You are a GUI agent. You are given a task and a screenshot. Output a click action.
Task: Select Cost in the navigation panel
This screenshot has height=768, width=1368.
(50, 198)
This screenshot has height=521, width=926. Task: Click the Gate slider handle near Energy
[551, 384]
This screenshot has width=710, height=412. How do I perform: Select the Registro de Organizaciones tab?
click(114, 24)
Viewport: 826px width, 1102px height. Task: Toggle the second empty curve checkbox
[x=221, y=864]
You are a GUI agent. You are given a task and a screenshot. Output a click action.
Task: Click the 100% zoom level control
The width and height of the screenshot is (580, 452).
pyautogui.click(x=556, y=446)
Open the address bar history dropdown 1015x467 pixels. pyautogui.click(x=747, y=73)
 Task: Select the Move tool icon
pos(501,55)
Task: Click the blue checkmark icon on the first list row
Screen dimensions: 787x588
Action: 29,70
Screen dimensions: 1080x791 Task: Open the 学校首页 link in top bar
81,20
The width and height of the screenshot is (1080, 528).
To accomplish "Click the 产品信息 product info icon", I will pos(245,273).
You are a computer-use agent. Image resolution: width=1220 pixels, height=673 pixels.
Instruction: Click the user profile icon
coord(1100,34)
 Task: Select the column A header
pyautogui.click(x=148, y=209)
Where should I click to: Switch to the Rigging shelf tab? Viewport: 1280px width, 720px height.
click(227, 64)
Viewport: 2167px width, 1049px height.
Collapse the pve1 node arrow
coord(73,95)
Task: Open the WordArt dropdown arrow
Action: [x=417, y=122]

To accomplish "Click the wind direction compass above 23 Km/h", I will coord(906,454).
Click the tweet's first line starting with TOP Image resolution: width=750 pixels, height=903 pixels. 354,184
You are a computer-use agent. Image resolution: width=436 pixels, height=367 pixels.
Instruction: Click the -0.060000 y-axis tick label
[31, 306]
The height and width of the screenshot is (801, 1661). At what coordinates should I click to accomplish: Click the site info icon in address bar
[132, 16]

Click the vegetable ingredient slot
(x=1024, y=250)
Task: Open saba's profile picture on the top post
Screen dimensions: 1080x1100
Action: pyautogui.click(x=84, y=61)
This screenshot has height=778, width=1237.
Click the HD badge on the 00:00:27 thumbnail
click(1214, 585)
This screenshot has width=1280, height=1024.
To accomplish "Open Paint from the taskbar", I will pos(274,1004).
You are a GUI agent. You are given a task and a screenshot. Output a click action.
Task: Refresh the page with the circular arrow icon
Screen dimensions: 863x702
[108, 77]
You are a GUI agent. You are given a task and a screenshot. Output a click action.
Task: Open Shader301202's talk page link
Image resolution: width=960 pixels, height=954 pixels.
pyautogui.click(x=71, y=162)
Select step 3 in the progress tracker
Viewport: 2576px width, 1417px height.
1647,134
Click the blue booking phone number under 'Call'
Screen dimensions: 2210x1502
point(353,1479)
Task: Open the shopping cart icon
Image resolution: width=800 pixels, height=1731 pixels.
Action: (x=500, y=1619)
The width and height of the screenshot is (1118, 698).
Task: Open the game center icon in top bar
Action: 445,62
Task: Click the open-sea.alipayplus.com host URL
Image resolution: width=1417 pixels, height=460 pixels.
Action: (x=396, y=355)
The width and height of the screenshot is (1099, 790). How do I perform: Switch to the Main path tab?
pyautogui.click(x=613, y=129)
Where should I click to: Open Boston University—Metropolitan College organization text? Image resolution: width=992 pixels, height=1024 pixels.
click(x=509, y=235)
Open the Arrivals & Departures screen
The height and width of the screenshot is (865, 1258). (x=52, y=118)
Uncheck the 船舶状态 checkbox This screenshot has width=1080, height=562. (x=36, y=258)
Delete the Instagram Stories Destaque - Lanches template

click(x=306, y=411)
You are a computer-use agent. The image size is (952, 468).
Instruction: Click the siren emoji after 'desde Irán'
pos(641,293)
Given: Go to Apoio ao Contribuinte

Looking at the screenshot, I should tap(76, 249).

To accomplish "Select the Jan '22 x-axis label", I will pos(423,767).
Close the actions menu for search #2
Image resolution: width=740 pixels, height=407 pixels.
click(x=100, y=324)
——
◆ **Task description**
Whenever the word "with" shows up in a line of the entries, copy that line.

◆ **Response**
Click the tweet's first line starting with TOP Image resolution: width=750 pixels, height=903 pixels. 354,184
Task: Refresh the page with the circular arrow icon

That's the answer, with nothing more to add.